In the court case “Rollins v. Commissioner” the court ruled, based on the facts and circumstances that the taxpayer was engaging in prohibited transactions that were the result of his using plan assets for his personal benefit. Even though the entities dealing directly with the plan were not disqualified persons, the court ruled that Mr. Rollins directed that plan assets be used in way that provided him a personal benefit. This case thus creates uncertainty as to the outcome of any transaction that in any way involves an IRA that benefits, even indirectly, a disqualified person. A similar Department of Labor (DOL) ruling called 2006-1A also extends the potential for a negative finding on potentially prohibited activity where they determine that the purpose of the transaction is to benefit a disqualified person.
The specifics of “Rollins” case are as follows:
- Mr. Joseph Rollins (Rollins) was the 100% owner of his accounting corporation,
Rollins & Associates, P.C. (RA).
- RA sponsored a 401(k)-profit sharing plan (Plan).

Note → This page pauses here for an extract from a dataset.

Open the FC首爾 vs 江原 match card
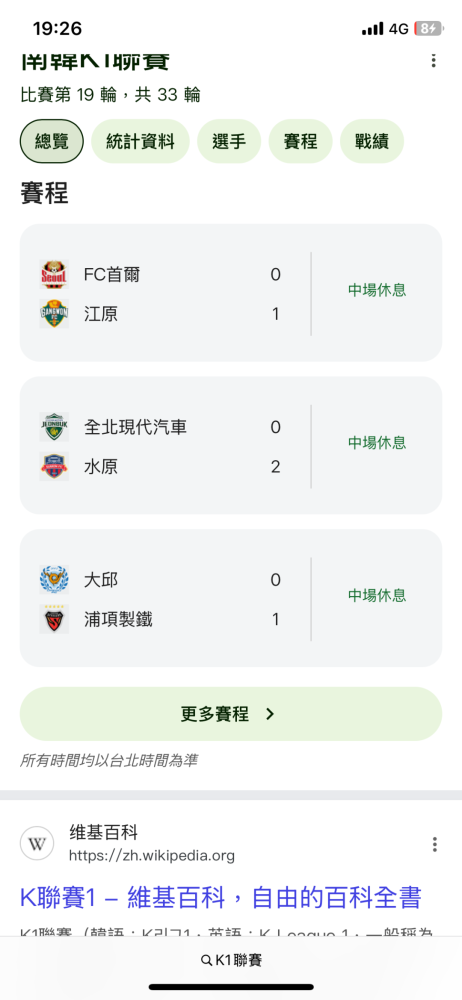 231,293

- Rollins was its sole trustee.
- Mr. Rollins was also sole owner of Rollins Financial Counseling (RFC)
- Rollins’ professional credentials include CPA, RIA, CFP, ChFC, and Certified Employee Benefits Specialist.
As described in the court case, Mr. Rollins’ advisory firm (RFC) entered into an agreement with his accounting firm (IRA) for financial counseling service. The agreement provided that Rollins (as CEO of RFC) would make all investment decisions on behalf of RA. Mr. Rollins was also sole owner of Rollins Financial Counseling, which made all of the Plan’s investment decisions. The Plan lent funds to three businesses in which Rollins was, at the time, the largest (between 8.93% and 33.165%), but never a controlling, shareholder or partner. These three businesses had 28, more than 70, or more than 80 other shareholders or partners. Therefore, the entities that his plan lent to were not disqualified persons under 4975 (that is he did not own 50% or more interest in them), and, in isolation, there was no apparent transaction between a disqualified person and the Plan.
Mr. Rollins made the decisions to lend from his pension plan (for which he served as trustee) to the businesses involved. All the loans were demand loans, secured by all the borrowers’ machinery, property, and equipment. Interest rates on the loans were market or better and Mr. Rollins signed the loan checks on behalf of his Company’s (RA) Plan and he signed the notes on behalf of the borrowers (the companies in which he was invested).
In addition, Mr. Rollins would have to authorize actions by the Plan to collect on loans should borrowers default on repayment. Ultimately, all loans were paid back in full, although Rollins helped one firm by lending it funds to allow it to make its payments.
How and why did the Court rule against Mr. Rollins?
First, Rollins was a disqualified person (ownership of Plan and status as Plan fiduciary). There is no doubt about that. However, he was apparently only directing his plan to make the loans. So where is the prohibited transaction? The IRS contention was that there was a transfer of assets for the benefit of a disqualified person (4975 (d)), because the loans enabled businesses in which Rollins owned interests to operate without having to borrow funds at arm’s length from other sources. They also maintained that because Rollins was a fiduciary with conflicting interests and that brought him within the scope of 4975(e), ‘disqualified person who is a fiduciary dealing with plan income or assets for own interest or account’, and the Tax Court agreed that loans were a prohibited transaction pursuant to 4975(d).
Mr. Rollins’ argument was that the loans were good investments for Plan, and that the companies were not disqualified persons and that the loans were at market rates. The court felt otherwise and interpreted that he would not have been able to obtain the same loans from the private sector.